Reuters, 25 March 2003
TEHRAN (Reuters) - The leader of Iraq's main Shi'ite opposition group warned Washington on Tuesday that U.S. troops would face armed resistance if they stayed in Iraq once President Saddam Hussein was toppled.
"Iraqis are against foreign dominance, and if they (the Americans) don't want to leave Iraq, the nation will resist," said Ayatollah Mohammed Baqir Hakim, head of the Tehran-based Supreme Council of the Islamic Revolution in Iraq (SCIRI).
"One of the legitimate ways of resistance against occupiers is force and weapons," he told a news conference.
The gray-bearded, black-turbaned Hakim said SCIRI, which draws its support from Iraq's Muslim Shi'ite majority, said he had tens of thousands of troops stationed inside and outside Iraq, ready to resist any foreign occupation.
The group's armed wing, known as the Badr Brigade, has paraded hundreds of lightly armed fighters in Kurdish-ruled northern Iraq. But it has tended to keep the size and whereabouts of its other forces a closely guarded secret.
Iran, which fought an eight-year war against Iraq in the 1980s, has given aid and shelter to the group for more than two decades due to their shared Shi'ite Muslim beliefs and enmity for Saddam. But Tehran has said it will not allow its soil to be used as a launch pad for an attack on Iraq.
Hakim said Badr had no military or operational contacts with Washington, and no decision had been taken yet for his forces to confront the Iraqi government.
His men would respect "international rules and regulations" on crossing the Iranian border, he added.
The United States is thought to be wary of Hakim's group because of its strong ties to Iran.

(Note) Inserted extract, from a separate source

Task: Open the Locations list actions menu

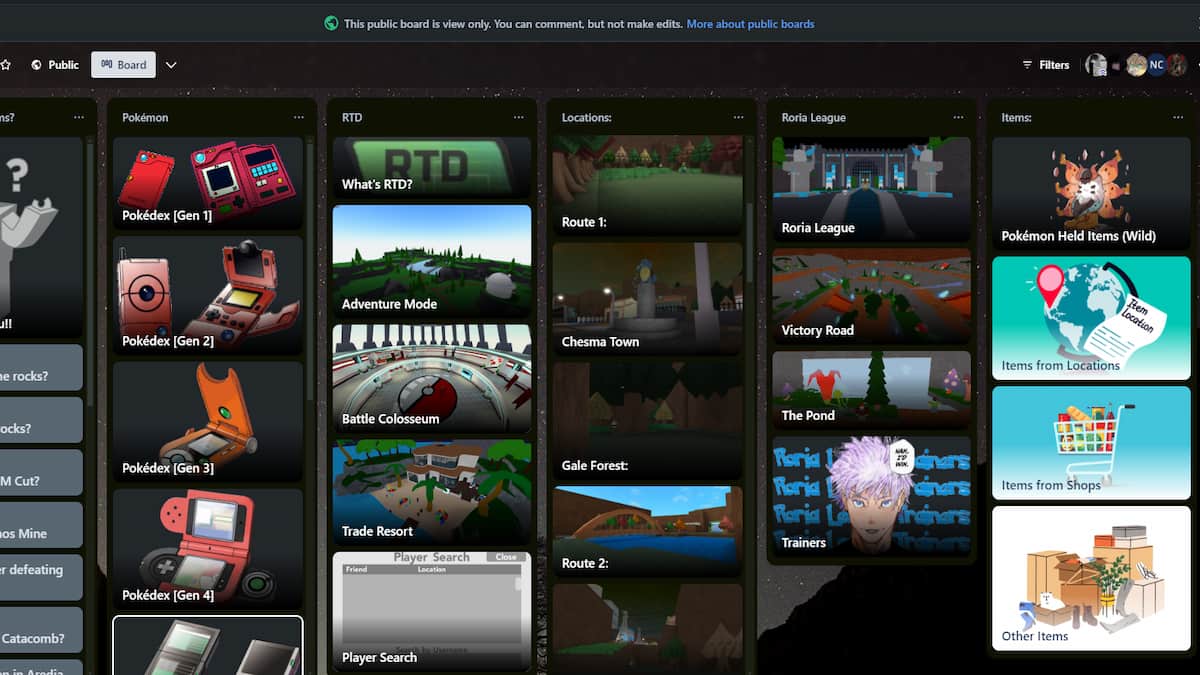Action: pyautogui.click(x=738, y=117)
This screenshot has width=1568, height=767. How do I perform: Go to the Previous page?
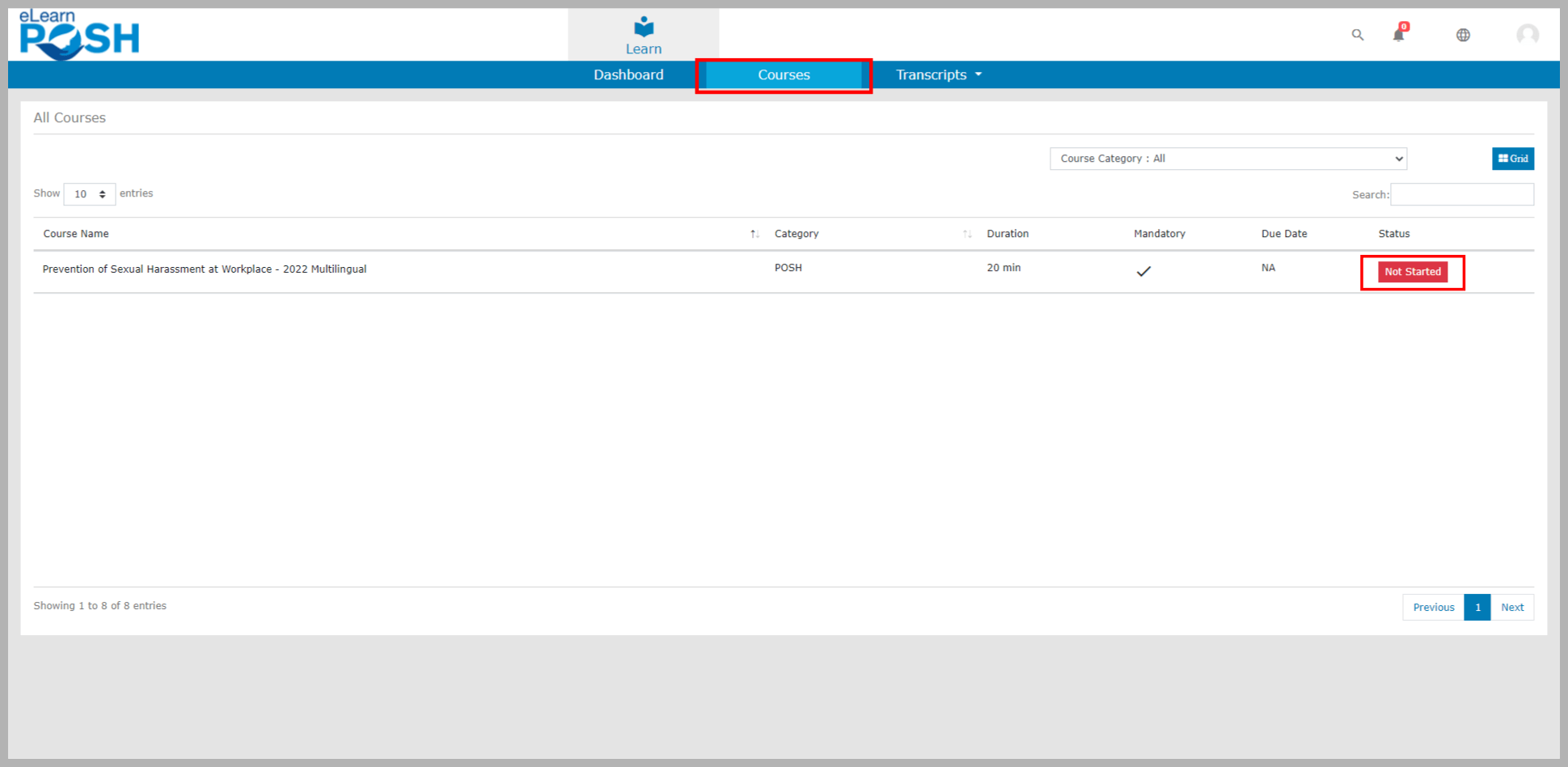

Hakim, a 62-year-old cleric who fled to Iran in 1979, said Washington had told some Iraqi opposition groups to stay out of the current conflict.
But he said it was for Iraqis to shape the future -- a hint to Washington to stay out of post-Saddam politics.
"We believe the best way is to establish a national government instead of an appointed or imposed one from outside Iraq," he said.
Iraq's divided opposition has been trying to patch up feuds to form a transitional government should Saddam be defeated, but Washington doubts their ability to fill a post-war power vacuum.
The Shi'ite leader also warned U.S.-led forces to avoid any attack on Iraq's holy Shi'ite cities of Najaf and Karbala.
----------------------
Citation: "Leave After War, Iraqi Opposition Group Tells U.S.," Reuters, 25 March 2003.